**Short problem A:** According to the account of the Pacifier operations, on what date did the team land at the suspected VC site at Ap Ba?

--- START Source passage ---

13 June 2001


Pornography and Aerodynamics


Lieutenant General Bernard E. Trainor, United States Marine Corps, (Retired)




The 1st Battalion, 5th Marines, whose CP was on Hill 34, southwest of Danang
was detached from its parent regiment and was under the operational control
of the Division. One of its jobs was to maintain a company on ten-minute
alert as a quick reaction force. The alert force was saddled with the
detested code name of "Pacifier." (The thumb sucking torment directed at its
members by artillery tenants of Hill 34 led to some serious combat in the EM
club). The Pacifiers, reacting to hard intelligence, most of which came from
radio intercepts and periodic reconnaissance sightings, would zip off by
helicopter to attack identified VC/NVA targets in the 1st Division's
Tactical Area of Responsibility (TAOR). Some missions proved fruitful, some
turned out to be busts, "dry holes" in the argot of the time. Normally a
package of four CH-46s and a command and control Huey would arrive at Hill
34's LZ early every morning. A "target list" of places to go and things to
do would already be drawn up by the time the birds arrived. After a pilot
brief and a review of the Pacifier SOP, the mission would launch, marry up
with two Cobra gunbirds and head for the first objective on the list.

At about 1000 on a sunny day on 25 September 1970, the team landed on a
suspected VC site at a hamlet of Ap Ba on the banks of the Song Thu Bon. It
turned out to be a dry hole -- no VC. The area, however, was notorious for
mines and booby traps, so the troops didn't waste time clumping around to
set one off. Instead they flew to Fire Base Baldy (5th Marines CP), twenty
air miles southeast of Danang, and set down to wait. There was hard
intelligence that a VC cadre meeting was to take place at 1300 at Truong Son
another hamlet at the southern foothills of the Queson Mountains, a haven
for the VC/NVA. This one turned out to be a winner.

At the appointed hour and without a zone prep, the Pacifier flared into a
dry paddy adjacent to the hamlet and caught the bad guys by surprise. A
short running gun battle ensued as a half dozen VC headed for the hills.
Most got away, except one gent in black pajamas, He cut across the paddy in
view of a firing line of Marines on full automatic. Not one Marine hit him!
"Cease Fire!, Cease Fire!" screamed disgusted fire team leader, L/Cpl
Reynolds. Dropping his own M-16, he took off after his quarry with Olympian
speed and tackled him. All stared slack-jawed at this display of derring-do.
With a wide grin on his face, Reynolds dragged the little fellow back,
waving the captive's pistol above his head in symbolic triumph (He got to
keep the pistol, got a pat on the back and received high conduct and
proficiency marks). That ended the day's operation and all hands flew back
to Hill 34, pleased with themselves despite the atrocious display of
marksmanship. The prisoner was turned over to the intelligence people and
1/5 went about its business with little further thought given to the skinny
and wizened captive.

--- END Source passage ---
--- START Supplied entries ---

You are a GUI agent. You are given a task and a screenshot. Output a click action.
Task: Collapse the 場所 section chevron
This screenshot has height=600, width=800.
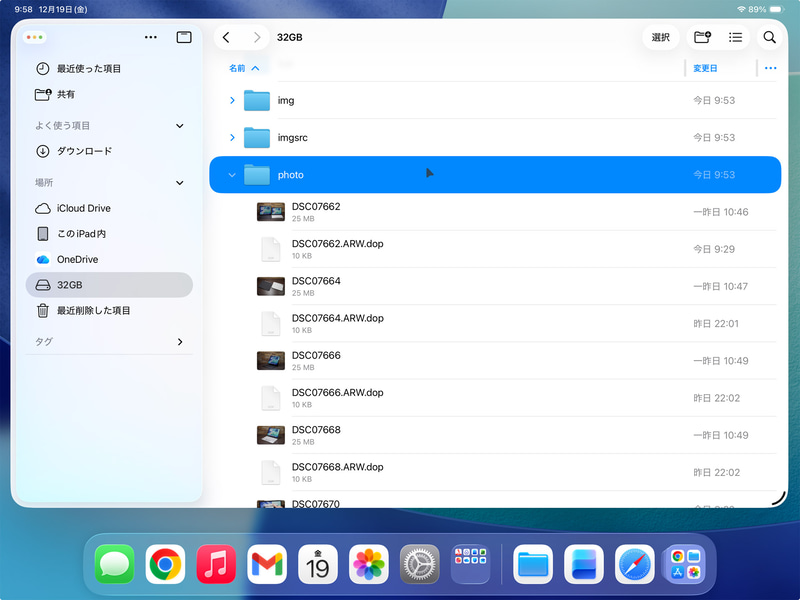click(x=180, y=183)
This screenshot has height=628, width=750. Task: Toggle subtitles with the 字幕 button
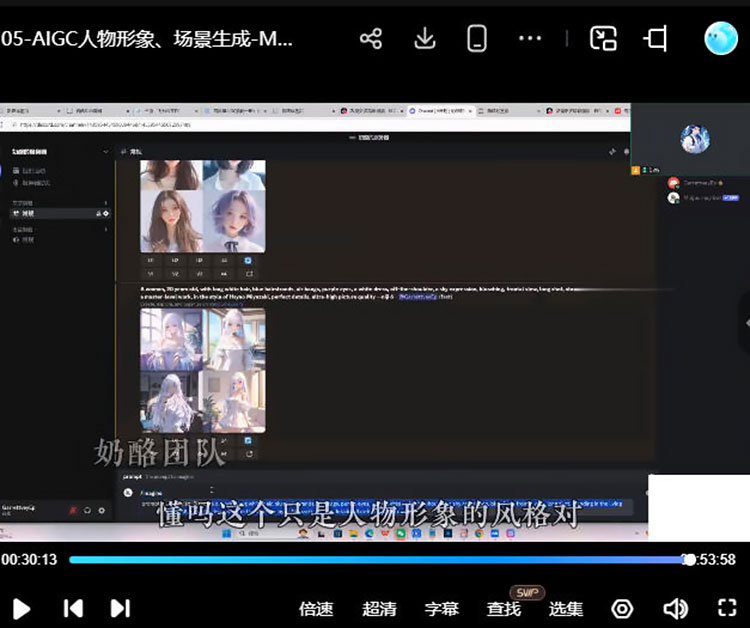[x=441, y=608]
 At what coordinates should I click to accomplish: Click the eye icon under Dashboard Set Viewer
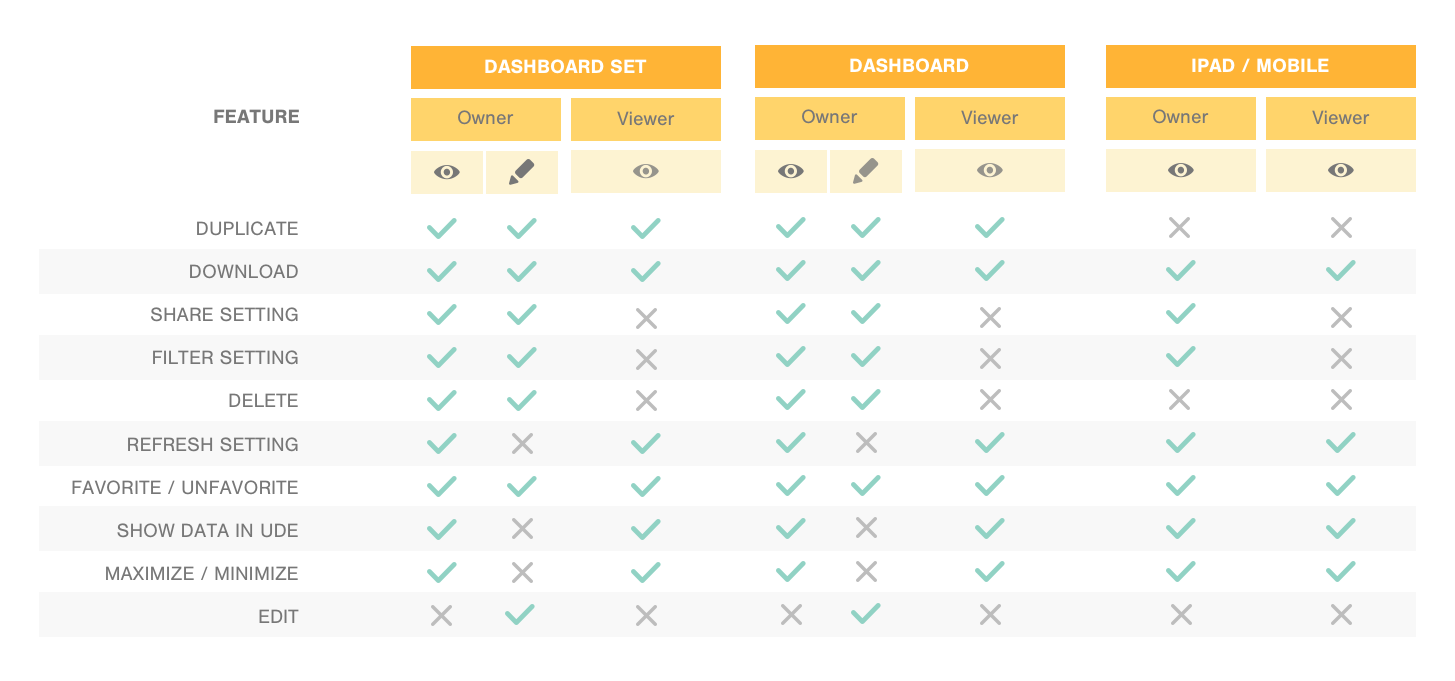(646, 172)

--- END Supplied entries ---

**Short problem B:** Restate the entries from the line containing "This screenshot has height=628, width=750." down through the end of the entries, adding 46 to every number in the click coordinates. Omit the pictures from your answer.

**Worked solution A:** 25 September 1970

**Worked solution B:**
This screenshot has height=628, width=750. Task: Toggle subtitles with the 字幕 button
[x=487, y=654]
 At what coordinates should I click to accomplish: Click the eye icon under Dashboard Set Viewer
(692, 218)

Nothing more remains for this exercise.